They called Al Grey Fab because that's what he was, fabulous. One of my prize possessions is a vinyl copy of an album he recorded with J.J. Johnson, Thing Are Getting Better All The Time. I've had it since the mid-1980's and it was an introduction to one of the all time greats. At the time, my horn had been gathering dust since high school and my knowledge of trombonists was limited. When CD's came out, a couple of the first I got were Count Basie's with Al Grey solos. From then on, if I were granted the wish of being able to play like just one guy, it might be him.
The first time I ever heard Al live was at the old One Step Down, in Washington, D.C. Sometime in the '90's, I was visiting a friend in Alexandria and, by chance, saw an ad in the Washington Post for Al's performance that night. I told Cindy (that's our friend Cindy, not my wife Cynthia) that this was one of my musical heroes and we absolutely had to go hear him. Off we went to Foggy Bottom and when we got to the club, the only seats left were at the small bar. As we sat down and ordered drinks, I glanced at the smallish guy to my right and realized this was the man himself. All of a sudden I was like a giddy little kid and nudged Cindy, "That's him, that's Al Grey."
At the end of his first set I worked up the nerve to say hello and Al talked to me like he'd known me for years (just like Buster Cooper- I think it's a trombone thing). This was right after Sarah Vaughn had died of lung cancer and another young guy, a trombonist paying his respects, happened to mention it. Al's response was, "We all told her, Sassy, you smokin' too much." I've told this story a thousand times because it was the first time I'd ever met a musician who, to me, was like a rock star. And here he was, making like I was one of the guys and knew just what he meant.
When we lived in New Jersey, Al was always playing someplace nearby and I went to hear him every chance I got, once dragging Cynthia (that's my wife, not our friend) down to Philly during a snow storm. What always struck me was how little pressure he put on the mouthpiece along with the seeming ease with which he worked the slide and plunger. Al Grey's signature was his use of the plunger mute, an ordinary toilet plunger (unsoiled, of course) and the genesis of a guitar player's wah-wah pedal. This is an art in itself and Al was the acknowledged master.

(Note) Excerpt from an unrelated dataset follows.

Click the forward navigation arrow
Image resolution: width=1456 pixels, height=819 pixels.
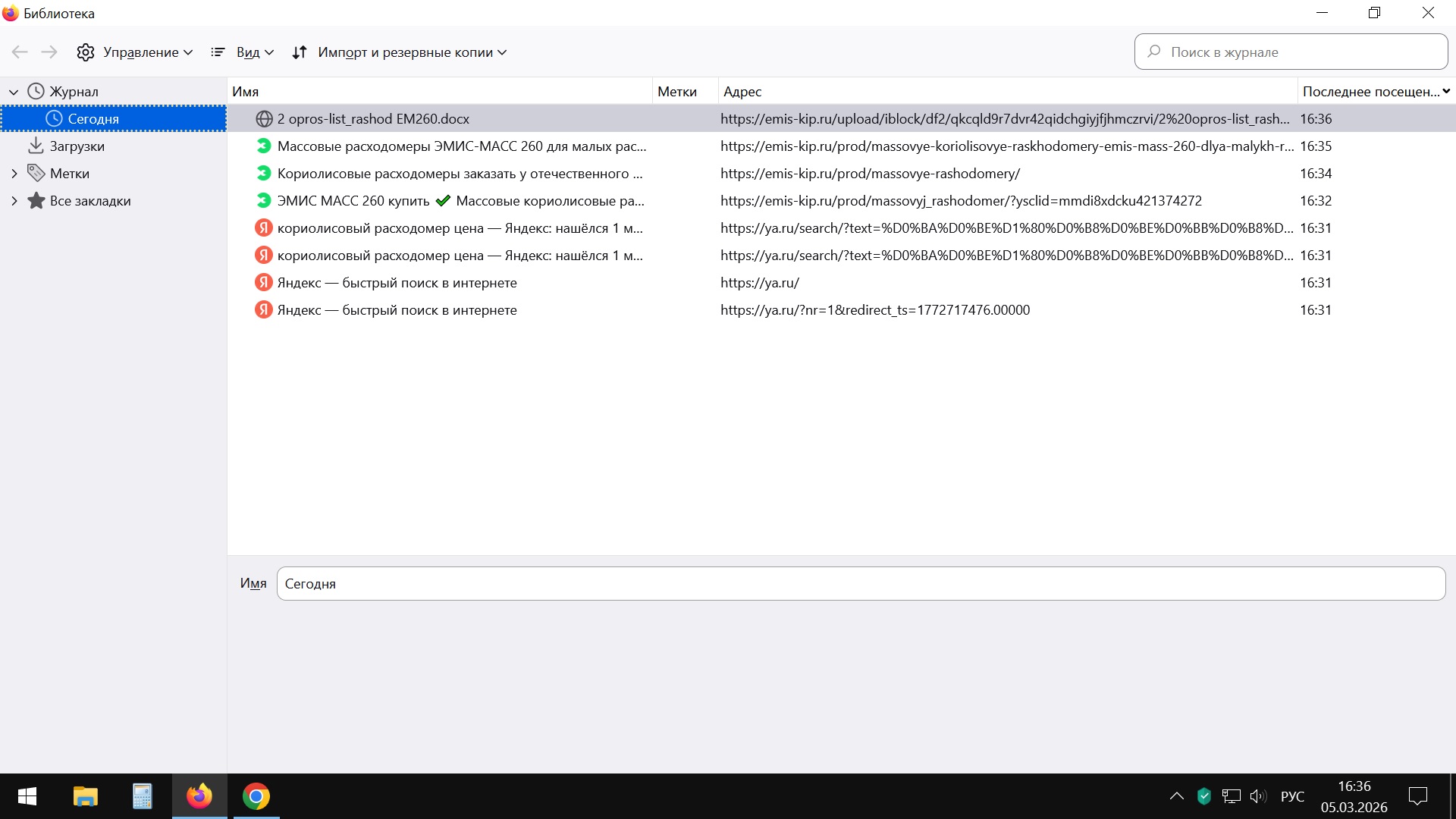(x=49, y=52)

One of the coolest aspects of my time at USF was getting to hang out with a few of the big names of the jazz world. Frank Foster, the great saxophonist, composer and arranger for Count Basie, was in town for a concert and master classes and I was asked to drive him back and forth to his hotel. At some point I mentioned Al Grey and he told me that not only was Al an exciting soloist, he had the confidence and personality to match it. Sometimes, after a solo, when he knew he'd killed it, Al would sit down and challenge the rest of the band with, "Now what are you gonna do with that?"

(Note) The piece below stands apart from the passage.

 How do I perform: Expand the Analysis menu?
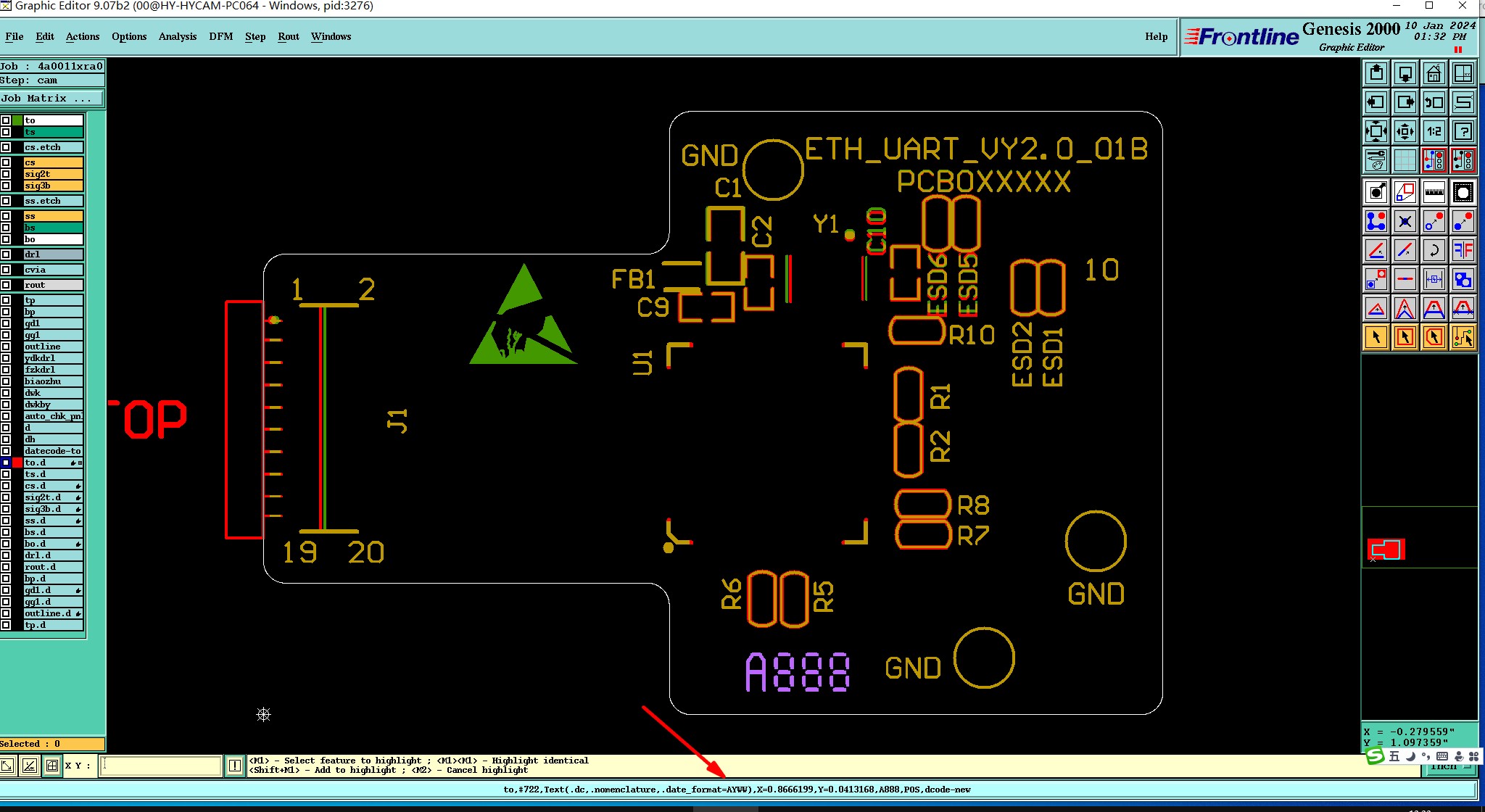point(177,36)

This recording I picked precisely for that reason. It's from The Count Basie album Fun Time and was recorded live at the Montreaux, Switzerland, Jazz Festival in 1975. This was one of the first CD's I ever owned and after hearing Al Grey's solo on Good Time Blues, I got the urge to try playing again. The tune was originally called I Needs To Be Bee's With (what a great title), was a feature for Al and this version contains the most exciting trombone playing I've ever heard. I've been listening to this for 30 years and never get tired of it because it's the single best lesson I know of on how to build a solo. Al starts at around the 3:20 mark, and you can hear Count Basie shouting his approval. Anyone hearing this who isn't moving, smiling, on his feet or reacting in some positive way should just have somebody throw dirt on him.
Now what are you gonna do with that?